With Tom Brady unretiring and playing to, I assume, he’s 63 years old, Bruce Arians (who beat Brady to semi-retirement) and the Tampa Bay Buccaneers didn’t need a quarterback this year. But like any club, Arians and company did their due diligence on this quarterback class. And Arians believes the Steelers hit a home run by taking Kenny Pickett in the first round.

Arians joined Ron Cook and Joe Starkey on 93.7 The Fan Wednesday to discuss the Steelers drafting Pickett.

“I liked Kenny Pickett coming out a lot,” Arians told the show. “He was the one pro style quarterback this year who could play right away.”

That tracks with how most of the NFL viewed Pickett. The offense he’s leaving is similar to the one he’s entering, one that asked Pickett to work under center, use playaction, bootlegs, and full-field reads and progressions.

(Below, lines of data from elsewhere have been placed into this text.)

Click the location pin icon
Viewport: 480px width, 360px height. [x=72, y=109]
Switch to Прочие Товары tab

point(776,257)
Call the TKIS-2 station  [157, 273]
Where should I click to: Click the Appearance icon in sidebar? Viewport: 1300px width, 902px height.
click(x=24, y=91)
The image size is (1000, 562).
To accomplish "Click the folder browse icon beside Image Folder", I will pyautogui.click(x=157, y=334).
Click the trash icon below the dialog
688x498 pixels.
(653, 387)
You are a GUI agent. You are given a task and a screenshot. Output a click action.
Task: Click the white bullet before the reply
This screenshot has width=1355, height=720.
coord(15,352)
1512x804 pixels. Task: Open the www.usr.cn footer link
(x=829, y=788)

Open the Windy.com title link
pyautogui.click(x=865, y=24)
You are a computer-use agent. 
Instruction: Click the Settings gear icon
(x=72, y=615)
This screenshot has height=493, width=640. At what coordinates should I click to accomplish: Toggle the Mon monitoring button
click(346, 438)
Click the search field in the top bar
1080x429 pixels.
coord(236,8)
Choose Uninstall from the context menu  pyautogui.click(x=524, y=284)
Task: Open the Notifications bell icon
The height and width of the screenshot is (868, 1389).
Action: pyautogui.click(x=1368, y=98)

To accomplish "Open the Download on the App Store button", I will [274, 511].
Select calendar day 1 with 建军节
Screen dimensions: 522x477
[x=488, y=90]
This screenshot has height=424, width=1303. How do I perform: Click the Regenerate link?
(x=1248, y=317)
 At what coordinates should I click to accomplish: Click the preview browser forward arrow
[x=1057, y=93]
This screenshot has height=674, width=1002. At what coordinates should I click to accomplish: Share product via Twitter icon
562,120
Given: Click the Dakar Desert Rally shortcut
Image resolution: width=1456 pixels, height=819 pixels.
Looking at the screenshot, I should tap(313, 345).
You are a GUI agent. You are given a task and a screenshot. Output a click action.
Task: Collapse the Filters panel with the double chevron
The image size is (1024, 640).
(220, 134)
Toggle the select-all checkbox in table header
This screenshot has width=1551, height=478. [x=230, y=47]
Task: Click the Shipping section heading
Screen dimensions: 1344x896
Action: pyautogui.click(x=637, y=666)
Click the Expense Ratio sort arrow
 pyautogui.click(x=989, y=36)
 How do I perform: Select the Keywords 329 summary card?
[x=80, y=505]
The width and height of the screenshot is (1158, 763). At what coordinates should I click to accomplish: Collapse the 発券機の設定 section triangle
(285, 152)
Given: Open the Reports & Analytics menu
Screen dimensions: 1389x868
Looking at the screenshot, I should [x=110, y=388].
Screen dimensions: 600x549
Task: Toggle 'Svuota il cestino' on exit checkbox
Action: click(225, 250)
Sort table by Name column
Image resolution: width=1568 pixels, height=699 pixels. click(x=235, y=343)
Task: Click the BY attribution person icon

It’s why the Steelers are framing things are a true and open competition to be the team’s starter Week One. Pickett will compete with Mason Rudolph and Mitch Trubisky this summer. Pickett is beginning OTAs as the #3 but that’s just a starting point and he’ll have the chance to climb the ladder and has a real shot to be the team’s starter out of the gate, though it’ll have to be earned, not given.

Arians especially liked the way Pickett was coached in college to prepare him for the NFL.

“He was extremely well-coached. Mark Whipple did a great job with that offense. He was in a pro-style offense where he was reading the whole field. Unlike most of these college guys who just read half the field.”

Whipple served as Pitt’s offensive coordinator for most of Pickett’s career before leaving for the Nebraska OC job prior to the Panthers’ bowl game. Arians knows Whipple well, the two serving on the Steelers’ coaching staff from 2004 to 2006 when Whipple was Ben Roethlisberger’s QB coach and Arians the team’s receiver coach. Pitt’s offense wasn’t RPO-heavy like most college systems – or even the Steelers’ 2021 scheme – that allow quarterbacks to make quick, one-look reads, and get the ball out.

While Arians praised Pickett’s smarts, he noted his athleticism, too.

“He’s sneaky quick too. He can run and get out and make plays with his legs more than people give him credit for. You don’t have to run a 4.3 to be agile and be able to run. He does a great job of that making plays outside the pocket.”

Pickett certainly proved that “sneakiness” in the ACC Championship Game against Wake Forest with a fake slide for a long touchdown against the Demon Deacons. Pickett ran a healthy 4.73 40 at the Combine and measured a 9.52 RAS Score, a near-top 40 mark of the 800+ quarterbacks since 1987. Granted, quarterbacks have gotten more athletic over time but Pickett’s numbers are impressive. And as Dave Bryan showed, he routinely made plays outside of the pocket, something he’ll do with the Steelers whenever he plays.